National carrier Air India has given a quiet burial to its much-talked about voluntary retirement scheme (VRS) owing to high attrition rate and government's disinclination to provide committed funds due to precarious state of the central finances, say sources.

"It has been decided at the last over-sight meeting that we will not pursue the VRS scheme," Air India sources told PTI.

Air India had in July 2012 approved the VRS package for all its permanent employees who have served for 15 years or are at least 40 years of age.

The now-derailed scheme had expected some 5,000 employees to avail of the package, which was aimed at reducing the huge salary bill - pegged at Rs 3,100 crore this fiscal.

Over the past couple of years, its salary bill has been coming down. In FY12 it was Rs 3,500 crore, which came down to Rs 3,300 crore last fiscal.

"We were very keen to implement the scheme at that stage as we wanted to trim the workforce. However, the situation in the last over two-and-a half years has changed as we have seen very high super-annuation rate, which led us to shell it altogether," they said.

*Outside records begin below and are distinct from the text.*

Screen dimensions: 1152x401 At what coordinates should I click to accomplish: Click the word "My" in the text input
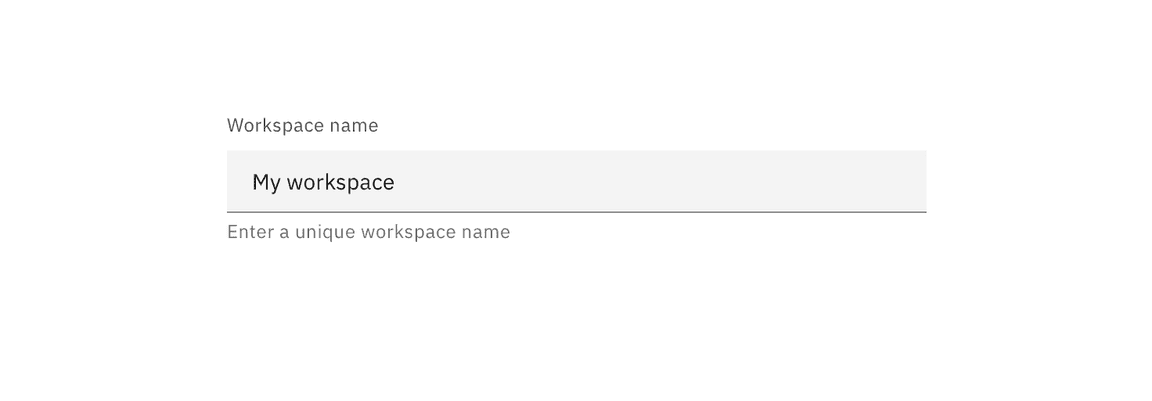pyautogui.click(x=266, y=183)
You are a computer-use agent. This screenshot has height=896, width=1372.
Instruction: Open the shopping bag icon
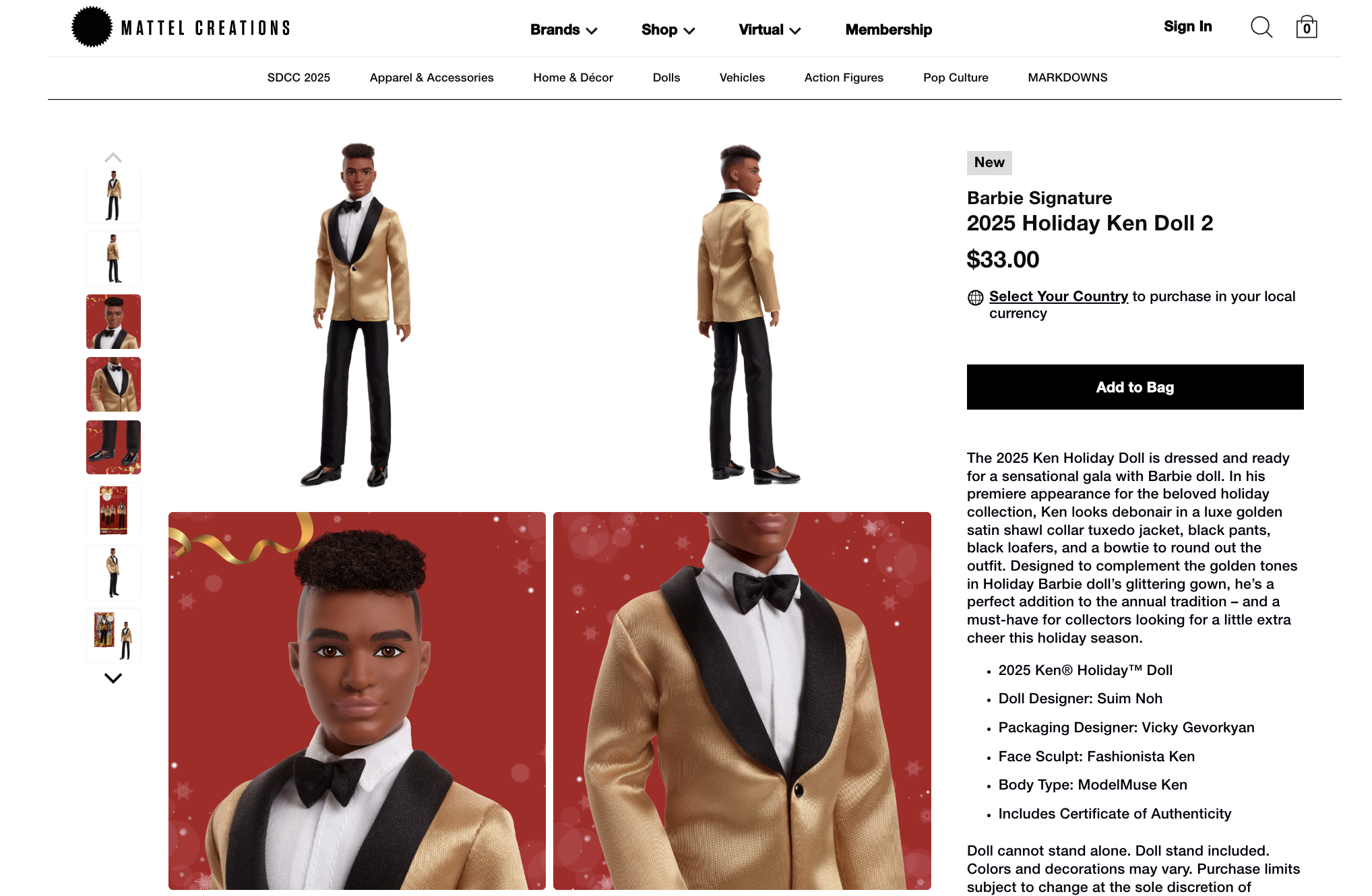coord(1306,27)
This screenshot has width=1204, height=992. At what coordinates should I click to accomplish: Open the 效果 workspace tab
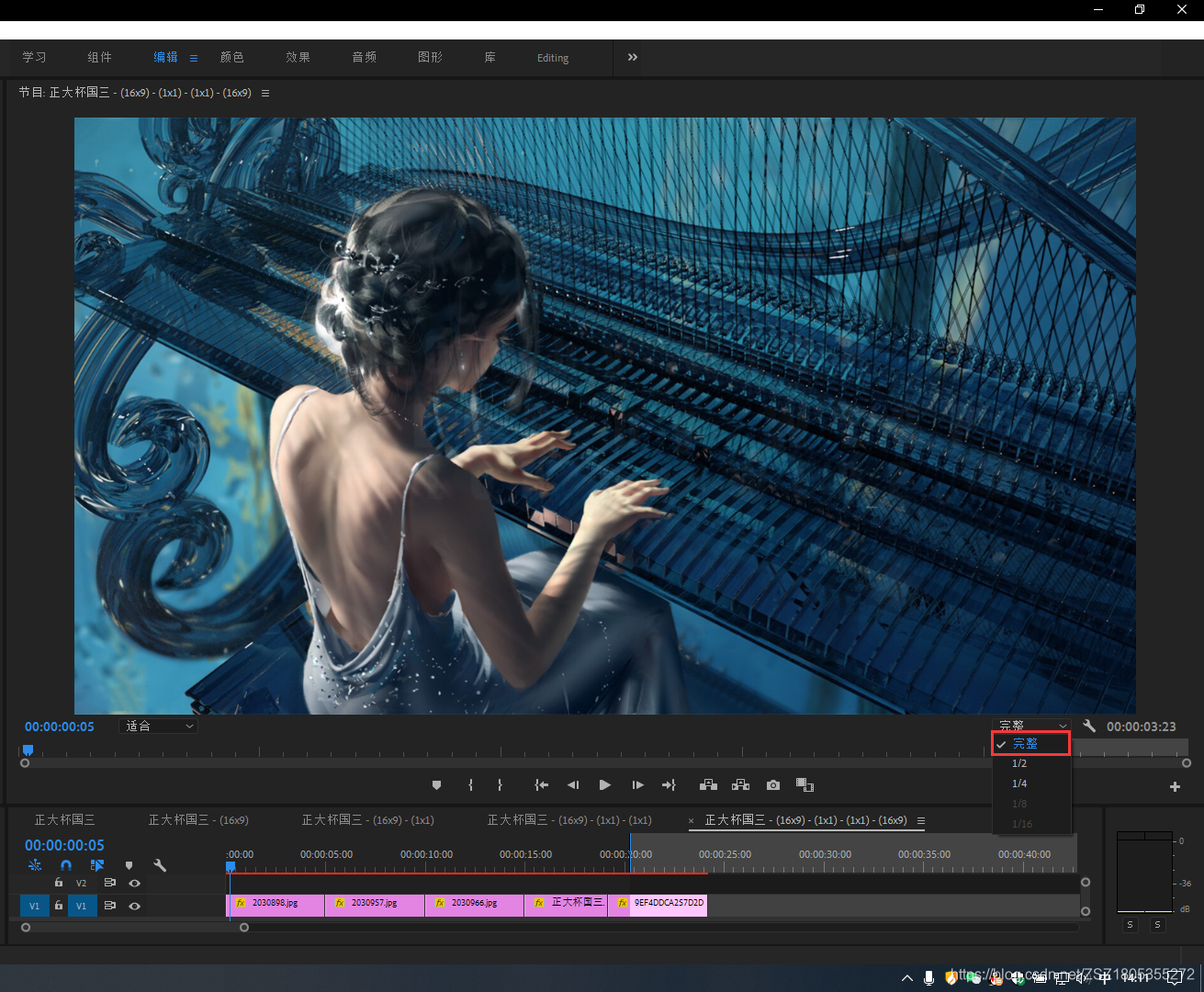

According to sources, the carrier has seen over 3,000 retirements in the last two years across categories, in addition to around 200 employees leaving for reasons other than retirement.

As per the company policy, an employee completing 20 years can submit his papers and leave the carrier.

Air India had sought Rs 1,200 crore from the government to implement the VRS package, sources said, adding, "the Finance Ministry, however, turned down the request."

The ministry, while red-flagging the scheme, had pointed out that around 7,000 employees will retire from service over the next three years and another 12,000 will be transferred to ground handling and engineering subsidiaries, they said.

"The current workforce in the carrier stands at below 24,000 (permanent ones). Another 1,500 employees will be retiring by this March," the sources said.

After hiving-off its engineering and ground handling services into two separate subsidiaries, the carrier has moved around 8,000 employees to these units.